INSTRUCTIONS TO FOLLOW: How many lines in the material contain the string "Describe", with case counting? Reply with the number alone.

THE RECORDS:
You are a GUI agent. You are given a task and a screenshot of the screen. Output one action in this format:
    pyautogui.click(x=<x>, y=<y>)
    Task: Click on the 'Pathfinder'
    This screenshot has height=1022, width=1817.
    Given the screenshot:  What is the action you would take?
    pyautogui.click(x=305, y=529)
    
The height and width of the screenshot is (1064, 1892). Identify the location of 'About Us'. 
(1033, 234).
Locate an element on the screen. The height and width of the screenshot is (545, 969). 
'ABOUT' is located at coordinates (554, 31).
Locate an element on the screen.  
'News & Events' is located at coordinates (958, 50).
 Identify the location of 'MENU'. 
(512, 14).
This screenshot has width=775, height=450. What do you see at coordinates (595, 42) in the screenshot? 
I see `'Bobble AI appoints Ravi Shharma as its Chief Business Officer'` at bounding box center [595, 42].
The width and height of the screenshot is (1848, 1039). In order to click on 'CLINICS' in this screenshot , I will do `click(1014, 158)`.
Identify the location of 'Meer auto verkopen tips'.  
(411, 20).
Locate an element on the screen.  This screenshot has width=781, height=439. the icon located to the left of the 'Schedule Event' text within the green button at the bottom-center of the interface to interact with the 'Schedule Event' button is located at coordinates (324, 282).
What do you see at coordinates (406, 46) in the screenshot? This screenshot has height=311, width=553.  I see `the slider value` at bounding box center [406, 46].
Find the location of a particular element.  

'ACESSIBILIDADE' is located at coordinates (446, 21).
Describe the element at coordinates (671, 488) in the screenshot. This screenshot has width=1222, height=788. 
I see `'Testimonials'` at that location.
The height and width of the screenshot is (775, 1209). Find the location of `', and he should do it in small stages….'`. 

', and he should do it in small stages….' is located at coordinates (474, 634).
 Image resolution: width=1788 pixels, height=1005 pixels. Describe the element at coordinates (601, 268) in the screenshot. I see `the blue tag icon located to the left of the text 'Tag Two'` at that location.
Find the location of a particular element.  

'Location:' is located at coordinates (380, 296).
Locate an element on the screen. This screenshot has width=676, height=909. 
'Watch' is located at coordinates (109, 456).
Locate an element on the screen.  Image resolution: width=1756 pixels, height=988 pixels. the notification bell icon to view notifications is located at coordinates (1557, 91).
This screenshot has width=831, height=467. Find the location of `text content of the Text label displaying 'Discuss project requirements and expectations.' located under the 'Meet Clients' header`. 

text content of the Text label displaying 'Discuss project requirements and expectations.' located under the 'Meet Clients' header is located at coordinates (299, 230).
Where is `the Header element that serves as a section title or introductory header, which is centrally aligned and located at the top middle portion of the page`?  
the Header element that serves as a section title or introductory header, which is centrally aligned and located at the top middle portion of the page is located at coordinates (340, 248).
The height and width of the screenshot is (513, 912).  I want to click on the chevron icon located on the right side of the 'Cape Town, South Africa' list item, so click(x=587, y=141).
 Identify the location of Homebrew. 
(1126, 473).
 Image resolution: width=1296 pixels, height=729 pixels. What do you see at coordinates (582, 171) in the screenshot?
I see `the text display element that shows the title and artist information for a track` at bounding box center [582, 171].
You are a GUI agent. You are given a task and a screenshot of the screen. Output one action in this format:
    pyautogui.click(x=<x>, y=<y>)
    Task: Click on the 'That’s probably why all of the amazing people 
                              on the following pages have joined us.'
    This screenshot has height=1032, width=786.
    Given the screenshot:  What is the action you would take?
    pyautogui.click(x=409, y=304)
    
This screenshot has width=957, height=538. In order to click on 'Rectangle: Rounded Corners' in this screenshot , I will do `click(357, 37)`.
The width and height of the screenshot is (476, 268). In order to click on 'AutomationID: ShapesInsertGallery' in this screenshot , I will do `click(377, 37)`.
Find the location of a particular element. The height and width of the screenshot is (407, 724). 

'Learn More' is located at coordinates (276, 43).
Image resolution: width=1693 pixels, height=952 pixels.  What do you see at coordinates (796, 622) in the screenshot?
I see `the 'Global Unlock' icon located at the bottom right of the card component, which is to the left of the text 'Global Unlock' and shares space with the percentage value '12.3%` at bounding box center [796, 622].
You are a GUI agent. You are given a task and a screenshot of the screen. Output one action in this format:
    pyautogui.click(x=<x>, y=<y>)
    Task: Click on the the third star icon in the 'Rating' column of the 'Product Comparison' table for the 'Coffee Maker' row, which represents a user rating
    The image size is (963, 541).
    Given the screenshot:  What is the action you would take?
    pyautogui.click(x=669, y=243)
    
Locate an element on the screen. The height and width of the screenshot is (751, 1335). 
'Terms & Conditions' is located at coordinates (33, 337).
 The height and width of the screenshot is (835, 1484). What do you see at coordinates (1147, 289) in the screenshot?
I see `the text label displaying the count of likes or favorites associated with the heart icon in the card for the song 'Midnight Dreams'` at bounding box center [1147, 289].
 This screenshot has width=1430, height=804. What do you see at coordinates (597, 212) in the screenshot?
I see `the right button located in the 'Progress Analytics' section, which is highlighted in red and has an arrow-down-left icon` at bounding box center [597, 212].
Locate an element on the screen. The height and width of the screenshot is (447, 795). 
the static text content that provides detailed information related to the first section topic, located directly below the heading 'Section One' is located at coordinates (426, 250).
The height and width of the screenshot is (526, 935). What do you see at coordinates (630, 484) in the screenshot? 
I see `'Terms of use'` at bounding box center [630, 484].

PROBLEM SOLUTION: 2